───── DATA FOR THIS EXERCISE ─────

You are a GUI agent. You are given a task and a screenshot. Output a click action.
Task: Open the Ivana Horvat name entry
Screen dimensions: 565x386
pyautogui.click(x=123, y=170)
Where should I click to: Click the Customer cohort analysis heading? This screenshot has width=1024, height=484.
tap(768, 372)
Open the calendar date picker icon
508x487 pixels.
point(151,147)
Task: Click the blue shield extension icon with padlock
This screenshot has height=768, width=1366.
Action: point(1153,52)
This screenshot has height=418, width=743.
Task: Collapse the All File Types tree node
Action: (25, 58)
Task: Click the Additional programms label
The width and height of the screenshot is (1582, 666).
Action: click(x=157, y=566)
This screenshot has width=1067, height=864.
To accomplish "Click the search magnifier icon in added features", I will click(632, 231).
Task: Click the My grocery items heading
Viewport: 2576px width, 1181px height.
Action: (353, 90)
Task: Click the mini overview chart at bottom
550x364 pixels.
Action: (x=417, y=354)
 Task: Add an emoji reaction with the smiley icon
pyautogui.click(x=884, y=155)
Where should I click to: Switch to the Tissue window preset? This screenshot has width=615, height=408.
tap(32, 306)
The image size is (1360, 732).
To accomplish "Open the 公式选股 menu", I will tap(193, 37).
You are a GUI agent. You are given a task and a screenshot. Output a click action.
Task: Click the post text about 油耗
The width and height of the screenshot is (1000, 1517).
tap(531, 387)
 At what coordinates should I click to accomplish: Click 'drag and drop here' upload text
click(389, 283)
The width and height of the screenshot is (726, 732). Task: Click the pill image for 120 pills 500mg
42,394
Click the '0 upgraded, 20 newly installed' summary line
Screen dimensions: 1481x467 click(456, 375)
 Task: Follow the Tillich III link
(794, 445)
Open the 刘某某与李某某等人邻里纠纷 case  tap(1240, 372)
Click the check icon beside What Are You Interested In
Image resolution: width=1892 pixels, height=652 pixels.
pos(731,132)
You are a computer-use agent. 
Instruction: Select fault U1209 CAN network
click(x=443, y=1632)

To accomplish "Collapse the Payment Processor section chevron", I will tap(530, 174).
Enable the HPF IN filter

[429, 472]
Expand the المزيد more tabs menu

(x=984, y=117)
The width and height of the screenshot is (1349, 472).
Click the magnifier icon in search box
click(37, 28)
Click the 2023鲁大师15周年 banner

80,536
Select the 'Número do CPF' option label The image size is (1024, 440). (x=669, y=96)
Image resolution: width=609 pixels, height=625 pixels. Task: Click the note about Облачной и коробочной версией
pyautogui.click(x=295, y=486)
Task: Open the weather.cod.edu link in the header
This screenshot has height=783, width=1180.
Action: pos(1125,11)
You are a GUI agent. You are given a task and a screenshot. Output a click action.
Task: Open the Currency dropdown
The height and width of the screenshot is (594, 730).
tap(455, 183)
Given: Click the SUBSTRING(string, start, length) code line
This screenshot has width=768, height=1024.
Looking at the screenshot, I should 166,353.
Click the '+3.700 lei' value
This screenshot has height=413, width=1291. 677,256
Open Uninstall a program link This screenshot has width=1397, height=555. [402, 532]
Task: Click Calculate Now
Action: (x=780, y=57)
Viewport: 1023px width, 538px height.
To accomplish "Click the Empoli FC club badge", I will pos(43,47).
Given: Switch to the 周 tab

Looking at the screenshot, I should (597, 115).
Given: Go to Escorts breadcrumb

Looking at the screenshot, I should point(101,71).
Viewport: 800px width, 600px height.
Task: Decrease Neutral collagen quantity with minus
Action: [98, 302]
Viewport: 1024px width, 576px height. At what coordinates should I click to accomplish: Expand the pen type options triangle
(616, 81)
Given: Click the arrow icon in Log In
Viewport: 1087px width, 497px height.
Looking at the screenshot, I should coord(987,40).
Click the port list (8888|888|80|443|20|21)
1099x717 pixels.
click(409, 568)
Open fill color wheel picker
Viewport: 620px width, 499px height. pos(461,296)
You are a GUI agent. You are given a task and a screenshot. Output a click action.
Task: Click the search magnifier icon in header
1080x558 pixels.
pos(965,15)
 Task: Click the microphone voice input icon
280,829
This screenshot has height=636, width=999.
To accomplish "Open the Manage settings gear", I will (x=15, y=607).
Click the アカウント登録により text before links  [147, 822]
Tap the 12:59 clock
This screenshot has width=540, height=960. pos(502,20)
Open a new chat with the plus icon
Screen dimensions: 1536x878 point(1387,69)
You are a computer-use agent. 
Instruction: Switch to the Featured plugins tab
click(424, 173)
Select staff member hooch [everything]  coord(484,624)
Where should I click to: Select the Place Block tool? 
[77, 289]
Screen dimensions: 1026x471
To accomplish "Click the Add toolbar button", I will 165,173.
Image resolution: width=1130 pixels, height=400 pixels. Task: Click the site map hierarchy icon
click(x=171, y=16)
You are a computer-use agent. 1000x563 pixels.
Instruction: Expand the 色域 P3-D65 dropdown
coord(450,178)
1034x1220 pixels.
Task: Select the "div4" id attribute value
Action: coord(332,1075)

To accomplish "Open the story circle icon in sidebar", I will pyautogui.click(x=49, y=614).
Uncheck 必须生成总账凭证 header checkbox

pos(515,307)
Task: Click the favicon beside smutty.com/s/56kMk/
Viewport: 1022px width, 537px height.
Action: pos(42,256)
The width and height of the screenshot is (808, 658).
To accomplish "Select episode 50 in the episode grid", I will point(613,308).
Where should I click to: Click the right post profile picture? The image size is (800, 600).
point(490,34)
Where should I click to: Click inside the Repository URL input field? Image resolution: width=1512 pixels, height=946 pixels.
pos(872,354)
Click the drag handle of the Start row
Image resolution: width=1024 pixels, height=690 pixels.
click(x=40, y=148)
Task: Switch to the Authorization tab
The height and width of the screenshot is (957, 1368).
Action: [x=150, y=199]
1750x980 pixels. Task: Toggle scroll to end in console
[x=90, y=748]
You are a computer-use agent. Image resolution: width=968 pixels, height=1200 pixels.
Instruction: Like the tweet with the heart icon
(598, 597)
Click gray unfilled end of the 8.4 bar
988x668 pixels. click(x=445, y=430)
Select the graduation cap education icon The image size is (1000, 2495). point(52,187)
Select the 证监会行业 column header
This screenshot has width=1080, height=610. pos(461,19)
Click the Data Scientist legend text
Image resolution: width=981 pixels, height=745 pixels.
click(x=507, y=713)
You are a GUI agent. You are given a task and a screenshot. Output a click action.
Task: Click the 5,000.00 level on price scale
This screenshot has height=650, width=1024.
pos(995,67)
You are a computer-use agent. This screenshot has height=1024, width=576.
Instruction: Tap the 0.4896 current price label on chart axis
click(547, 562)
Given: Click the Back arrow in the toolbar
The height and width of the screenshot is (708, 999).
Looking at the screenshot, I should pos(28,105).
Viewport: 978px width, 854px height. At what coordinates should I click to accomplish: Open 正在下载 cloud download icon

─────

A word-for-word repeat of the full data is needed.

You are a GUI agent. You are given a task and a screenshot. Output a click action.
Task: Open the Ivana Horvat name entry
Screen dimensions: 565x386
pyautogui.click(x=123, y=170)
Where should I click to: Click the Customer cohort analysis heading? This screenshot has width=1024, height=484.
tap(768, 372)
Open the calendar date picker icon
508x487 pixels.
point(151,147)
Task: Click the blue shield extension icon with padlock
This screenshot has height=768, width=1366.
Action: point(1153,52)
This screenshot has height=418, width=743.
Task: Collapse the All File Types tree node
Action: (25, 58)
Task: Click the Additional programms label
The width and height of the screenshot is (1582, 666).
Action: click(x=157, y=566)
This screenshot has width=1067, height=864.
To accomplish "Click the search magnifier icon in added features", I will click(632, 231).
Task: Click the My grocery items heading
Viewport: 2576px width, 1181px height.
Action: (353, 90)
Task: Click the mini overview chart at bottom
550x364 pixels.
Action: (x=417, y=354)
 Task: Add an emoji reaction with the smiley icon
pyautogui.click(x=884, y=155)
Where should I click to: Switch to the Tissue window preset? This screenshot has width=615, height=408.
tap(32, 306)
The image size is (1360, 732).
To accomplish "Open the 公式选股 menu", I will tap(193, 37).
You are a GUI agent. You are given a task and a screenshot. Output a click action.
Task: Click the post text about 油耗
The width and height of the screenshot is (1000, 1517).
tap(531, 387)
 At what coordinates should I click to accomplish: Click 'drag and drop here' upload text
click(389, 283)
The width and height of the screenshot is (726, 732). Task: Click the pill image for 120 pills 500mg
42,394
Click the '0 upgraded, 20 newly installed' summary line
Screen dimensions: 1481x467 click(456, 375)
 Task: Follow the Tillich III link
(794, 445)
Open the 刘某某与李某某等人邻里纠纷 case  tap(1240, 372)
Click the check icon beside What Are You Interested In
Image resolution: width=1892 pixels, height=652 pixels.
pos(731,132)
You are a computer-use agent. 
Instruction: Select fault U1209 CAN network
click(x=443, y=1632)

To accomplish "Collapse the Payment Processor section chevron", I will tap(530, 174).
Enable the HPF IN filter

[429, 472]
Expand the المزيد more tabs menu

(x=984, y=117)
The width and height of the screenshot is (1349, 472).
Click the magnifier icon in search box
click(37, 28)
Click the 2023鲁大师15周年 banner

80,536
Select the 'Número do CPF' option label The image size is (1024, 440). (x=669, y=96)
Image resolution: width=609 pixels, height=625 pixels. Task: Click the note about Облачной и коробочной версией
pyautogui.click(x=295, y=486)
Task: Open the weather.cod.edu link in the header
This screenshot has height=783, width=1180.
Action: pos(1125,11)
You are a GUI agent. You are given a task and a screenshot. Output a click action.
Task: Open the Currency dropdown
The height and width of the screenshot is (594, 730).
tap(455, 183)
Given: Click the SUBSTRING(string, start, length) code line
This screenshot has width=768, height=1024.
Looking at the screenshot, I should 166,353.
Click the '+3.700 lei' value
This screenshot has height=413, width=1291. 677,256
Open Uninstall a program link This screenshot has width=1397, height=555. [402, 532]
Task: Click Calculate Now
Action: (x=780, y=57)
Viewport: 1023px width, 538px height.
To accomplish "Click the Empoli FC club badge", I will pos(43,47).
Given: Switch to the 周 tab

Looking at the screenshot, I should (597, 115).
Given: Go to Escorts breadcrumb

Looking at the screenshot, I should point(101,71).
Viewport: 800px width, 600px height.
Task: Decrease Neutral collagen quantity with minus
Action: [98, 302]
Viewport: 1024px width, 576px height. At what coordinates should I click to accomplish: Expand the pen type options triangle
(616, 81)
Given: Click the arrow icon in Log In
Viewport: 1087px width, 497px height.
Looking at the screenshot, I should coord(987,40).
Click the port list (8888|888|80|443|20|21)
1099x717 pixels.
click(409, 568)
Open fill color wheel picker
Viewport: 620px width, 499px height. pos(461,296)
You are a GUI agent. You are given a task and a screenshot. Output a click action.
Task: Click the search magnifier icon in header
1080x558 pixels.
pos(965,15)
 Task: Click the microphone voice input icon
280,829
This screenshot has height=636, width=999.
To accomplish "Open the Manage settings gear", I will (x=15, y=607).
Click the アカウント登録により text before links  [147, 822]
Tap the 12:59 clock
This screenshot has width=540, height=960. pos(502,20)
Open a new chat with the plus icon
Screen dimensions: 1536x878 point(1387,69)
You are a computer-use agent. 
Instruction: Switch to the Featured plugins tab
click(424, 173)
Select staff member hooch [everything]  coord(484,624)
Where should I click to: Select the Place Block tool? 
[77, 289]
Screen dimensions: 1026x471
To accomplish "Click the Add toolbar button", I will 165,173.
Image resolution: width=1130 pixels, height=400 pixels. Task: Click the site map hierarchy icon
click(x=171, y=16)
You are a computer-use agent. 1000x563 pixels.
Instruction: Expand the 色域 P3-D65 dropdown
coord(450,178)
1034x1220 pixels.
Task: Select the "div4" id attribute value
Action: coord(332,1075)

To accomplish "Open the story circle icon in sidebar", I will pyautogui.click(x=49, y=614).
Uncheck 必须生成总账凭证 header checkbox

pos(515,307)
Task: Click the favicon beside smutty.com/s/56kMk/
Viewport: 1022px width, 537px height.
Action: pos(42,256)
The width and height of the screenshot is (808, 658).
To accomplish "Select episode 50 in the episode grid", I will point(613,308).
Where should I click to: Click the right post profile picture? The image size is (800, 600).
point(490,34)
Where should I click to: Click inside the Repository URL input field? Image resolution: width=1512 pixels, height=946 pixels.
pos(872,354)
Click the drag handle of the Start row
Image resolution: width=1024 pixels, height=690 pixels.
click(x=40, y=148)
Task: Switch to the Authorization tab
The height and width of the screenshot is (957, 1368).
Action: [x=150, y=199]
1750x980 pixels. Task: Toggle scroll to end in console
[x=90, y=748]
You are a computer-use agent. Image resolution: width=968 pixels, height=1200 pixels.
Instruction: Like the tweet with the heart icon
(598, 597)
Click gray unfilled end of the 8.4 bar
988x668 pixels. click(x=445, y=430)
Select the graduation cap education icon The image size is (1000, 2495). point(52,187)
Select the 证监会行业 column header
This screenshot has width=1080, height=610. pos(461,19)
Click the Data Scientist legend text
Image resolution: width=981 pixels, height=745 pixels.
click(x=507, y=713)
You are a GUI agent. You are given a task and a screenshot. Output a click action.
Task: Click the 5,000.00 level on price scale
This screenshot has height=650, width=1024.
pos(995,67)
You are a computer-use agent. This screenshot has height=1024, width=576.
Instruction: Tap the 0.4896 current price label on chart axis
click(547, 562)
Given: Click the Back arrow in the toolbar
The height and width of the screenshot is (708, 999).
Looking at the screenshot, I should pos(28,105).
Viewport: 978px width, 854px height. At what coordinates should I click to accomplish: Open 正在下载 cloud download icon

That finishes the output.